In the previous blog, we saw what a pitch deck is and some of the slides we can add to it. Now, let’s look at the rest of the slides.
It might be difficult for startups to attract clients, so it’s critical to demonstrate that you understand your target market and the many sales channels you intend to employ.
It’s crucial to emphasize here any differences between your marketing and sales procedure and those of your competitors.
The team behind the curtain
Why are you and your team the best candidates to create and expand this business? What knowledge do you possess that others lack? Highlight the important team members, their achievements at previous employers, and the important knowledge they bring to the table.
Even if your team isn’t fully assembled yet, list the important positions you still need to fill and explain why they are essential to the expansion of your business.
You shouldn’t use complicated spreadsheets for your pitch deck because they will be challenging to read and understand in a presentation style. Just use graphs that display sales, overall customer numbers, overall costs, and overall profits.
You should be prepared to talk about the underlying assumptions you used to determine your sales targets and what the main factors influencing your expenses are.
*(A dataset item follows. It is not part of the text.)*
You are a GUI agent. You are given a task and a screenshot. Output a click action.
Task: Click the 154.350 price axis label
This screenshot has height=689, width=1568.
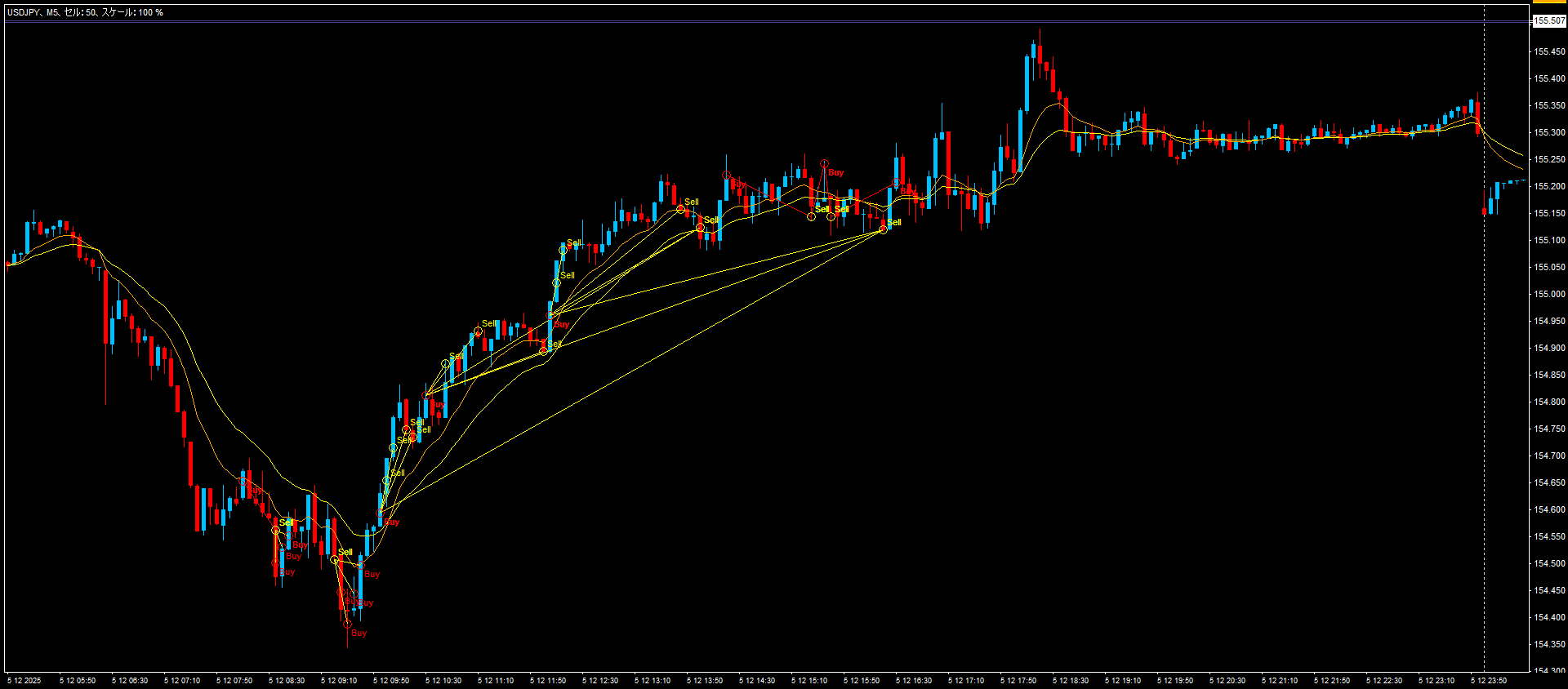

Do your best to maintain reality. Investors frequently encounter “hockey stick” estimates, so they will mentally halve your projections. It is helpful if you can justify your growth in terms of the traction you already have or in comparison to a business in a comparable sector.
Describe your place in the market’s competitive landscape and how you vary from the alternatives and rivals that are currently available. What distinct advantages do you possess over your rivals? Do you have a “secret sauce” that they don’t?
In this situation, it’s important to emphasize how you vary from the other market participants and why clients should pick you.
Finally, let’s talk money. It is true that the real purpose of a pitch deck isn’t getting money. However, that being said, the potential investors need to know what sum you’re looking for.
More significantly, you must be able to justify why you require the sum of money you are requesting and how you intend to use it. Investors will be curious about how their money is being used and how it will help you accomplish the objectives you have set for your company.
Tips for a successful pitch
- Keep it simple. Less is better than adding way too many details to the deck. You need to be aware of every tiny detail, but no need to add everything to the deck.
- Slides with bullet points are boring and cliched. Try using limited words and large fonts.
- A pitch isn’t only about repeating facts in front of investors. Focus on grabbing interest and getting the audience hooked to the pitch.
- Don’t oversell it. Focus on bottom-up forecasts where you mention expectations in detail about how you’re going to acquire your customers.
- Keep the pitch current. The process is long, and you’ll most probably pitch to many investors over a huge period of time. Therefore, ensure that the pitch deck contains all the recent details as well.
So, this is all for now. Everyone has different experiences while pitching to investors. However, the more you prepare, the more confident you’ll be and the better the pitch will go.